======== Excerpted records

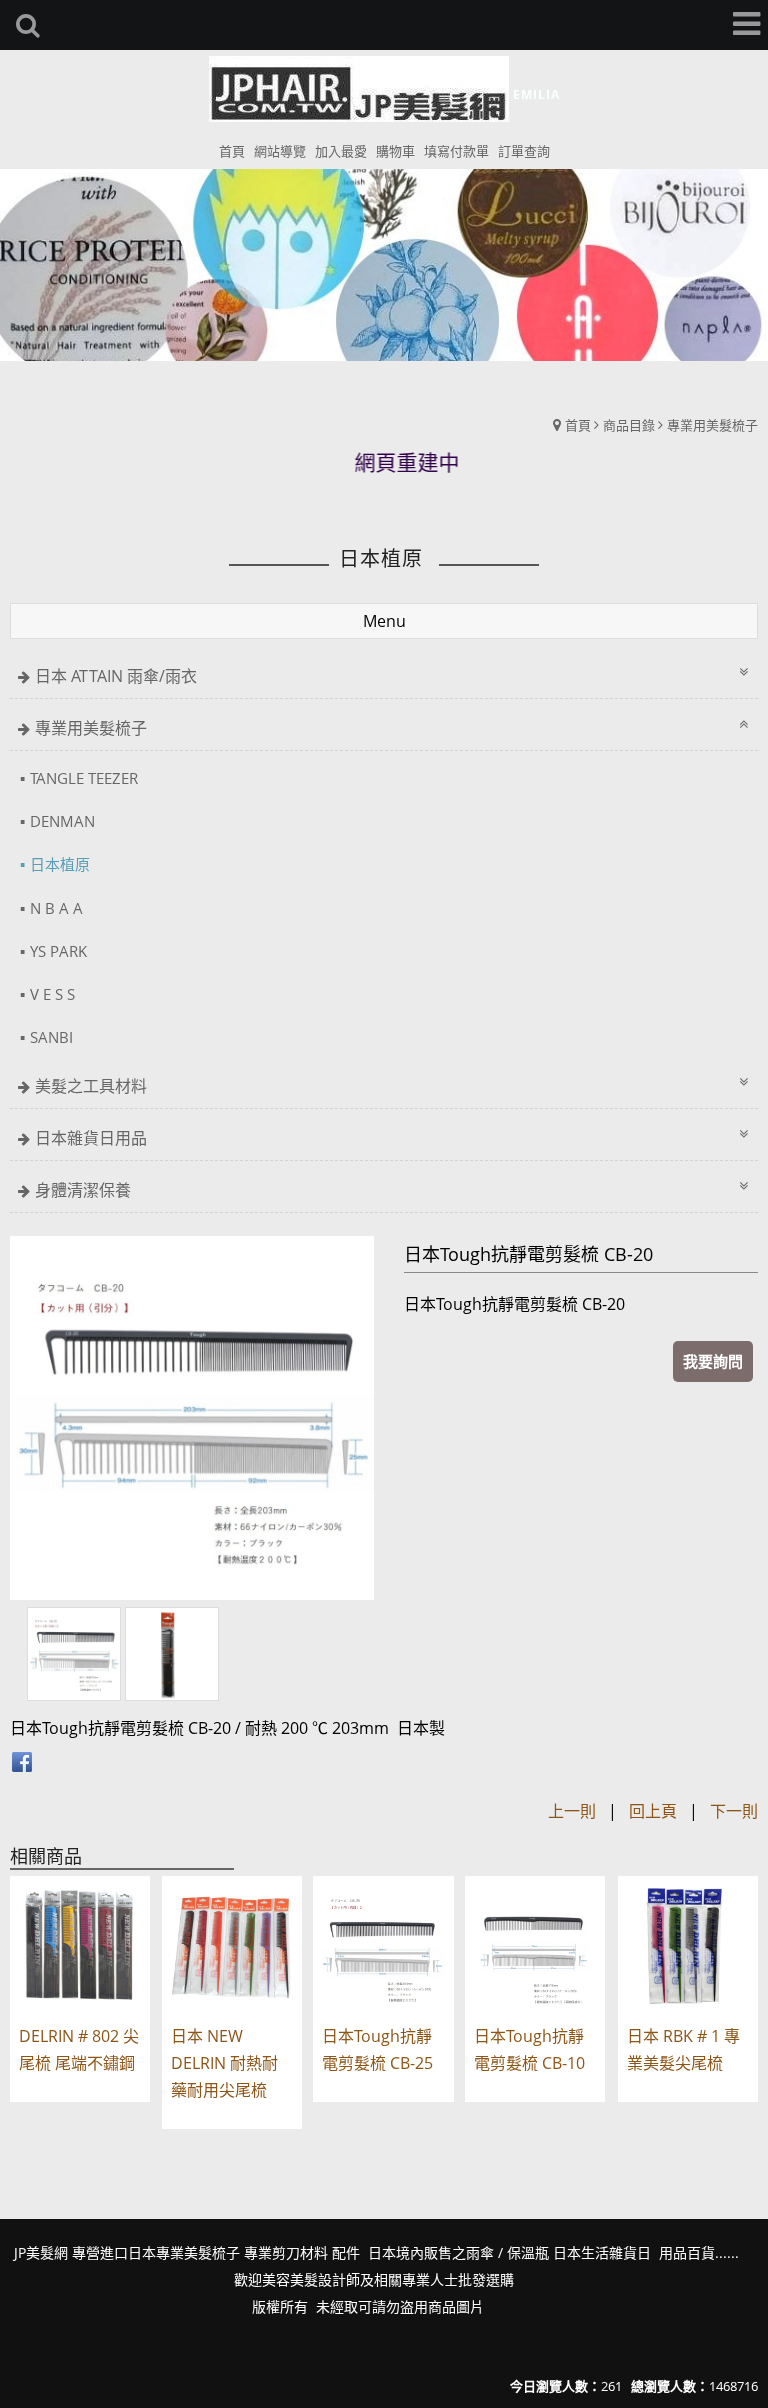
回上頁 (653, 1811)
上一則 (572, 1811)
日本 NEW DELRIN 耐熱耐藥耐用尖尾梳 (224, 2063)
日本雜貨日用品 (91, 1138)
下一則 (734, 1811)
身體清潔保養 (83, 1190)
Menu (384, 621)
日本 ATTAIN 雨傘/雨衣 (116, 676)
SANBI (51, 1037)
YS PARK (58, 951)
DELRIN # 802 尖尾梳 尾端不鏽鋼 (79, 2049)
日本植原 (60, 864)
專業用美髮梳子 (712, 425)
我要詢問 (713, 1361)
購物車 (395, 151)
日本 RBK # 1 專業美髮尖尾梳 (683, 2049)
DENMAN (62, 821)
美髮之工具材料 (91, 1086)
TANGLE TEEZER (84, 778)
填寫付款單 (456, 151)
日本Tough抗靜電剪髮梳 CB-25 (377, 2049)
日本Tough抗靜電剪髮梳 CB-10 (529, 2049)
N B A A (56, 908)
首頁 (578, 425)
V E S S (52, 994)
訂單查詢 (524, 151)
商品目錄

================

Task requirements:
Word for word, repeat the line holding "Menu (384, 621)" and all lines after it through the end of the entries above.

Response for this exercise:
Menu (384, 621)
日本 ATTAIN 雨傘/雨衣 (116, 676)
SANBI (51, 1037)
YS PARK (58, 951)
DELRIN # 802 尖尾梳 尾端不鏽鋼 (79, 2049)
日本植原 (60, 864)
專業用美髮梳子 (712, 425)
我要詢問 (713, 1361)
購物車 (395, 151)
日本 RBK # 1 專業美髮尖尾梳 (683, 2049)
DENMAN (62, 821)
美髮之工具材料 (91, 1086)
TANGLE TEEZER (84, 778)
填寫付款單 (456, 151)
日本Tough抗靜電剪髮梳 CB-25 (377, 2049)
日本Tough抗靜電剪髮梳 CB-10 (529, 2049)
N B A A (56, 908)
首頁 (578, 425)
V E S S (52, 994)
訂單查詢 (524, 151)
商品目錄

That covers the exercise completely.